FRAGMENTO DEL DOCUMENTO
POR: GREGORY BARDALES PEREYRA
Es moneda corriente pensar que el suicidio de Judas Iscariote es prueba de que no experimentó un verdadero arrepentimiento.
“...Judas,
por contraste, había decidido claramente en contra de Jesús, y su
remordimiento al darse cuenta de su error lo condujo, no a un verdadero
arrepentimiento, sino a la desesperación y el suicidio.(8)”
Pero el evangelio de Mateo tiene otra perspectiva de los hechos (9).
“Entonces
Judas, el que lo había entregado, viendo que era condenado, devolvió
arrepentido las treinta piezas de plata a los principales sacerdotes y a
los ancianos, diciendo: —Yo he pecado entregando sangre inocente. Pero
ellos dijeron: —¿Qué nos importa a nosotros? ¡Allá tú! Entonces,
arrojando las piezas de plata en el Templo, salió, y fue y se ahorcó
(10)”. (Mt 27.3–10)

LÍNEAS MOSTRADAS

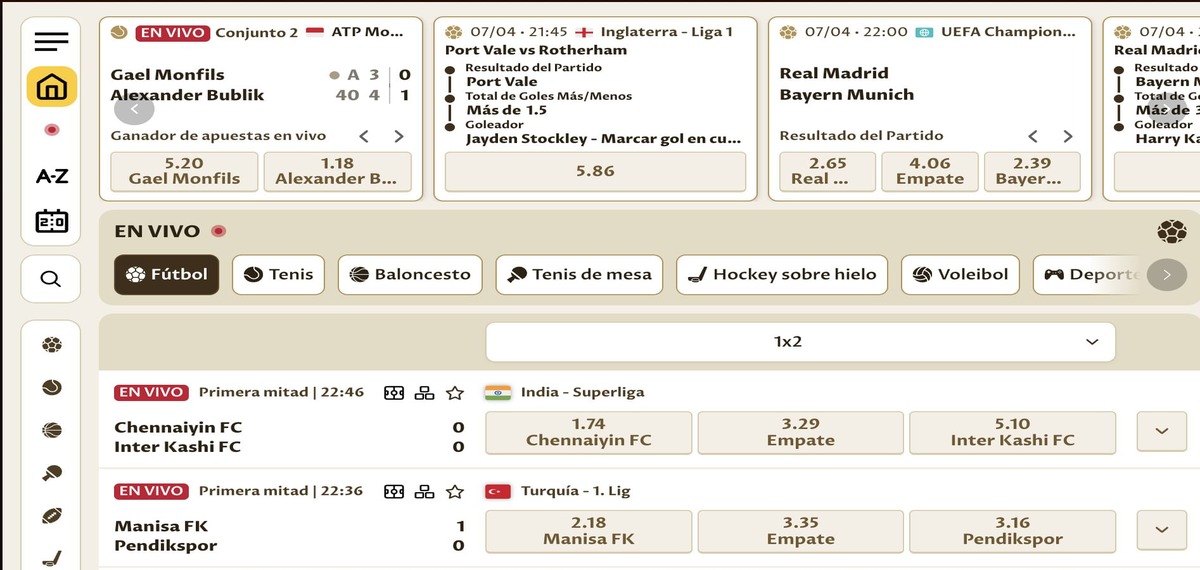Expand more markets for Chennaiyin FC match

pos(1161,432)
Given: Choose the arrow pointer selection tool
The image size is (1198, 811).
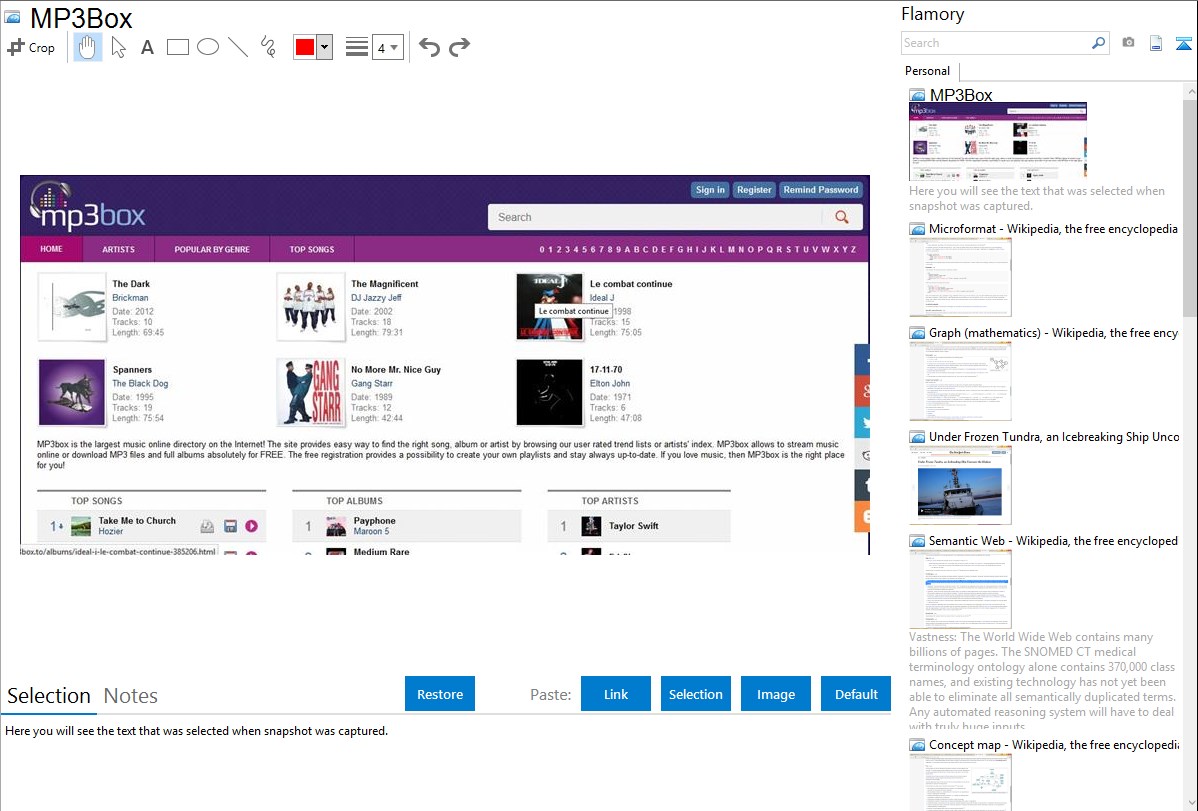Looking at the screenshot, I should (118, 47).
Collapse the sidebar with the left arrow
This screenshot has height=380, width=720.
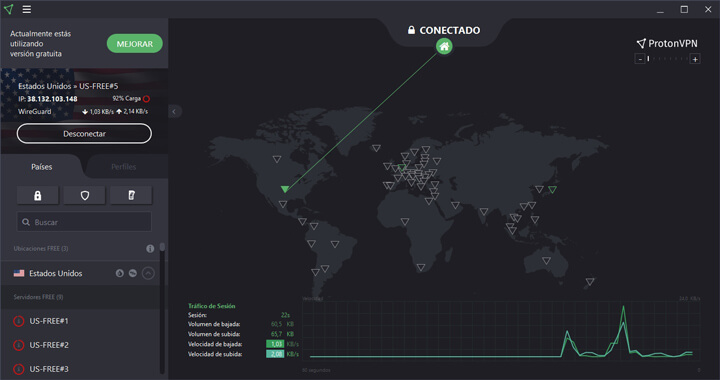174,112
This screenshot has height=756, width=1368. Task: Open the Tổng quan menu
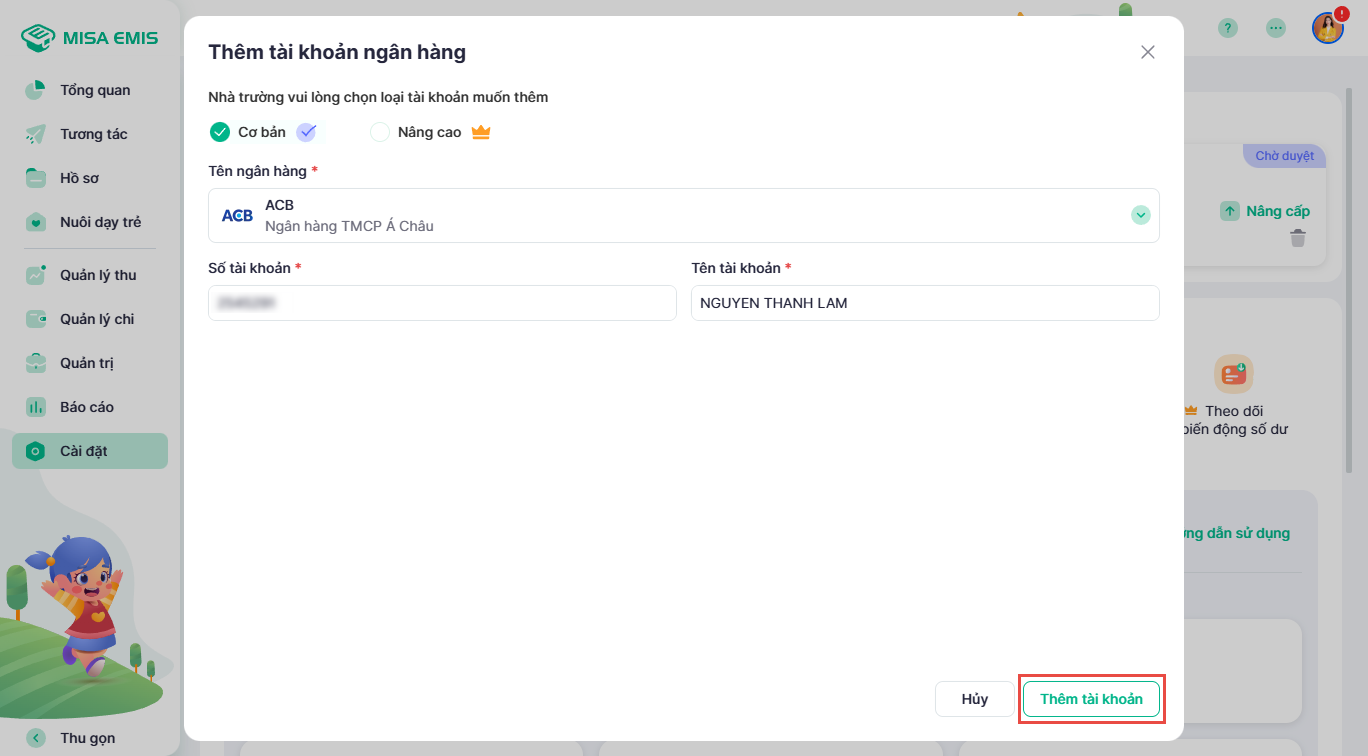click(95, 90)
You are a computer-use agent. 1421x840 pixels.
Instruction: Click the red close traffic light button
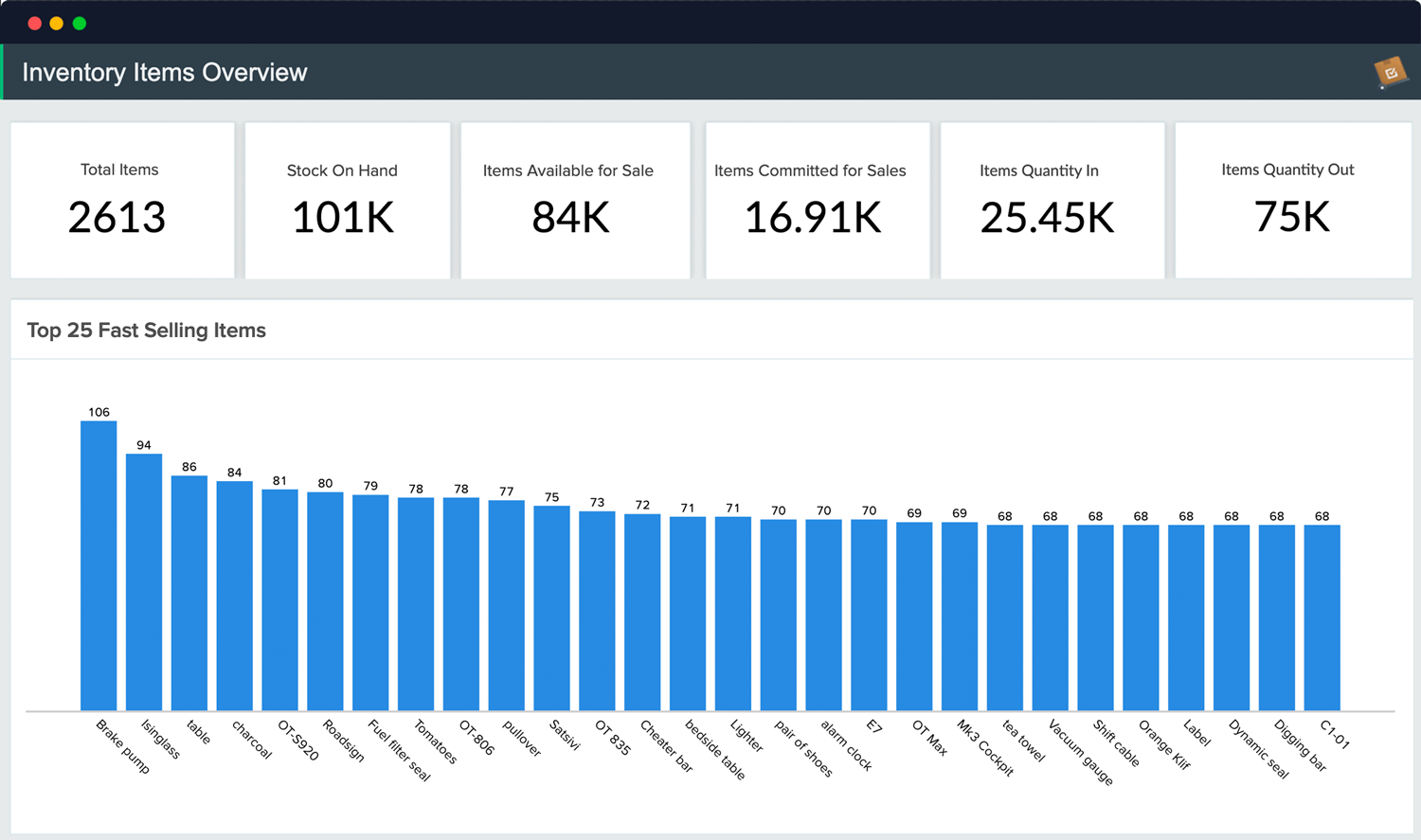[34, 23]
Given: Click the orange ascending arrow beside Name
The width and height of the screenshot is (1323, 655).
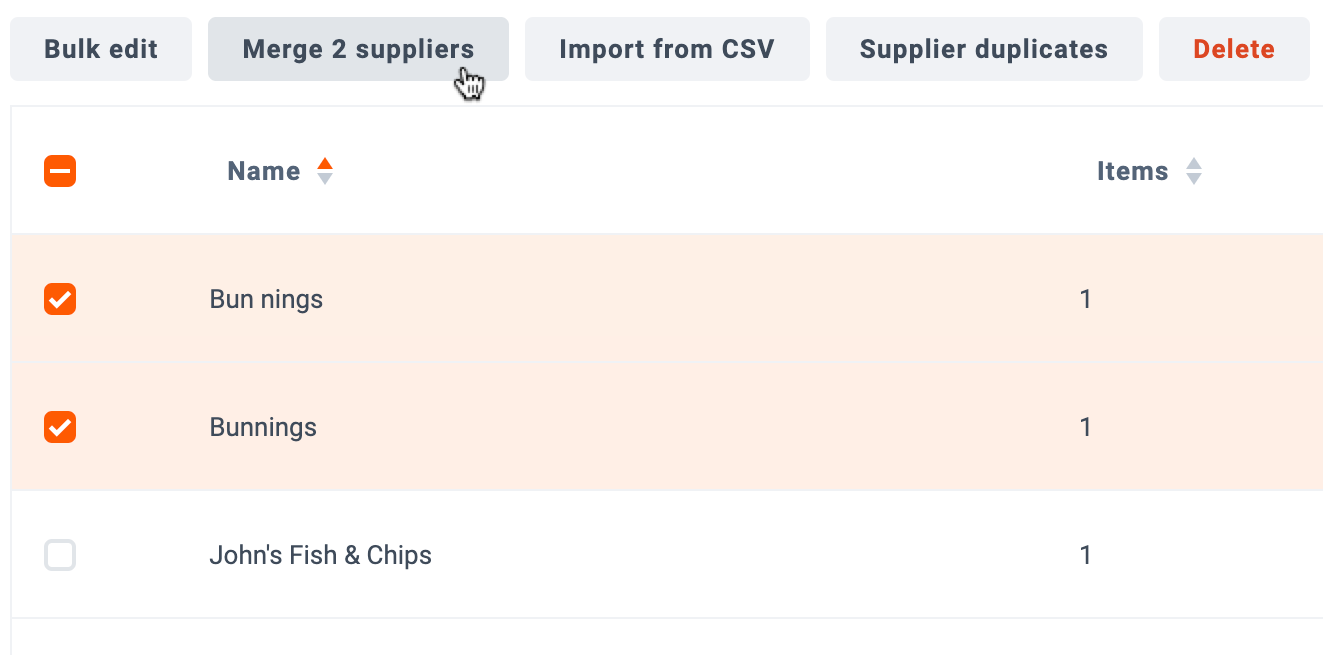Looking at the screenshot, I should click(x=324, y=164).
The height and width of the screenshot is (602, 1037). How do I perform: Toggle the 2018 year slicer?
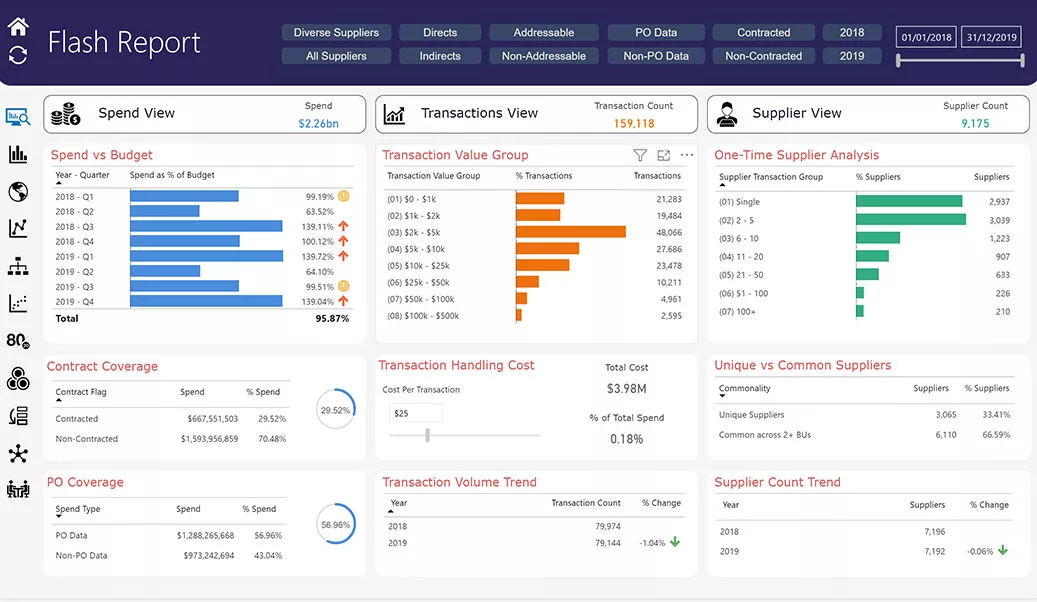click(851, 32)
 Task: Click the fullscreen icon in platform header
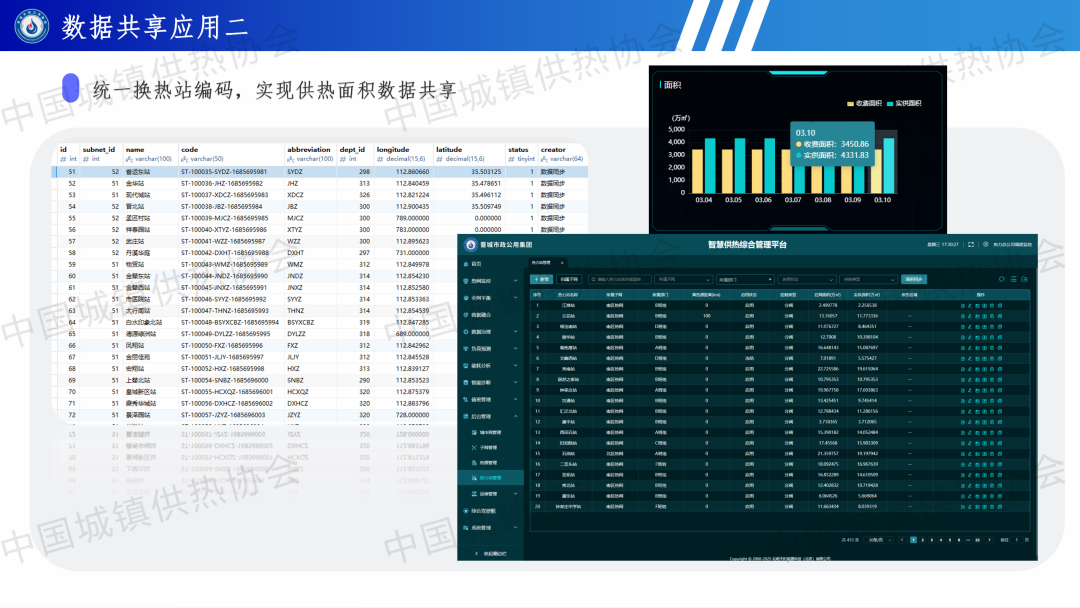click(970, 244)
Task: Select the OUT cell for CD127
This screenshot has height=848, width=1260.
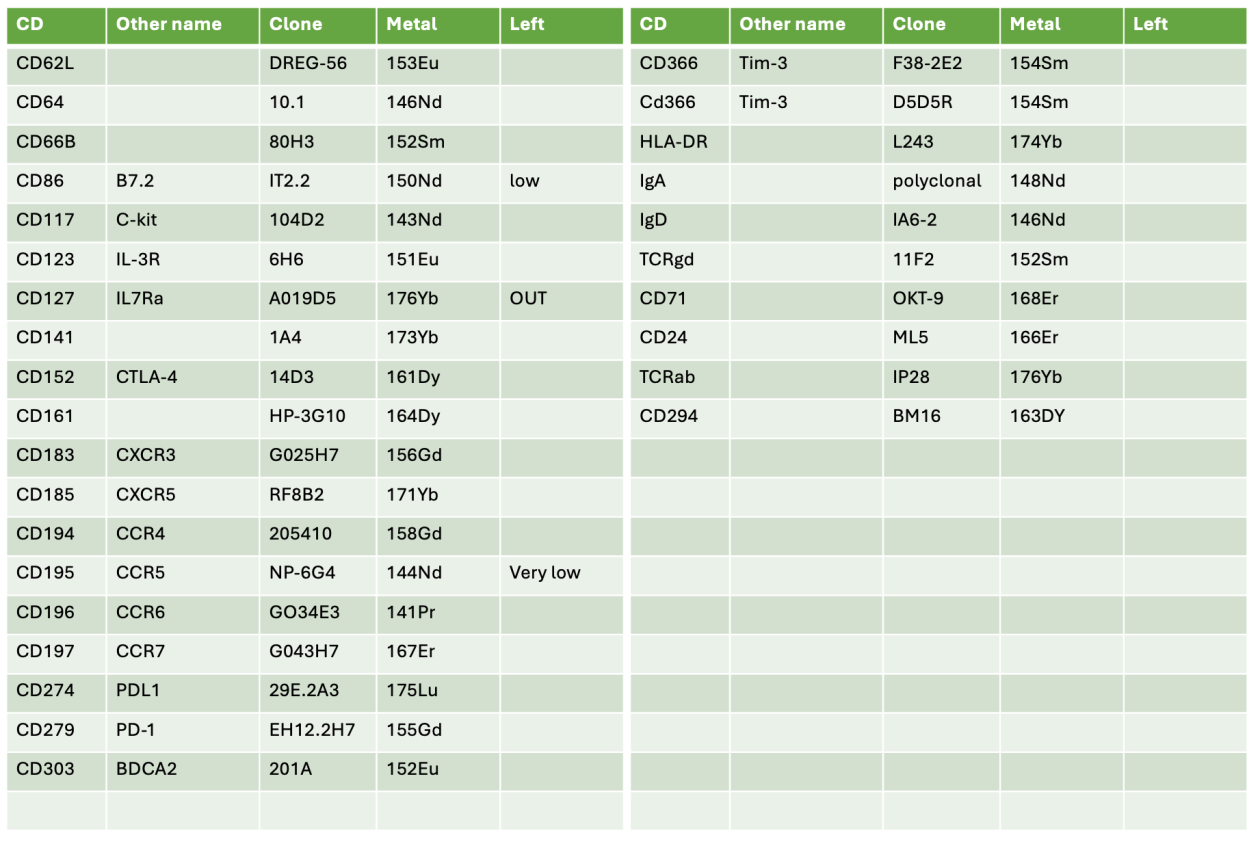Action: (528, 298)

LO QUE HARÁS
a – Transcribe del texto sobre el arrepentimiento de Judas el pasaje que comienza en "POR: GREGORY BARDALES" y termina en "un verdadero arrepentimiento.".
b – Reescribe como lista el párrafo del texto sobre el arrepentimiento de Judas que empieza con "Entonces Judas, el que lo había entregado", conservando sus hechos principales.
c – Prolonga el texto sobre el arrepentimiento de Judas a partir de su última oración.

RESPUESTAS POR TAREA
a –
POR: GREGORY BARDALES PEREYRA
Es moneda corriente pensar que el suicidio de Judas Iscariote es prueba de que no experimentó un verdadero arrepentimiento.

b –
- Judas, quien lo había entregado, vio que era condenado.
- Arrepentido, devolvió las treinta piezas de plata a los principales sacerdotes y a los ancianos.
- Les dijo que había pecado al entregar sangre inocente.
- Ellos respondieron: "¿Qué nos importa a nosotros? ¡Allá tú!".
- Judas arrojó las piezas de plata en el Templo, salió y se ahorcó.

c –
Judas admite lo que hizo y
reconoce que ha cometido pecado. El evangelista afirma que estaba
arrepentido (11). Cuando se presenta ante los sacerdotes, Judas desea
retroceder en el tiempo, no sólo para limpiar su conciencia sino, y lo
que es más importante, para evitar que Jesús sea ejecutado. El hecho de
devolver las monedas es un signo bastante elocuente, como si este solo
gesto pudiera dejar sin efecto las consecuencias por todos conocidas.
La
decisión que toma luego de salir del Templo no desmerece su interés por
remediar las cosas. Distinta es la actitud de quien no se arrepiente
por su pecado. Pensemos en un Judas hipotético que se gasta el dinero en
darse la gran vida, o que incluso teniendo algún remordimiento no tiene
el valor para ir donde los sacerdotes e intentar convencerlos de soltar
a Jesús. Qué duda cabe, este Judas hipotético no es un Judas
arrepentido, pero el Judas que tenemos ante nosotros es otro.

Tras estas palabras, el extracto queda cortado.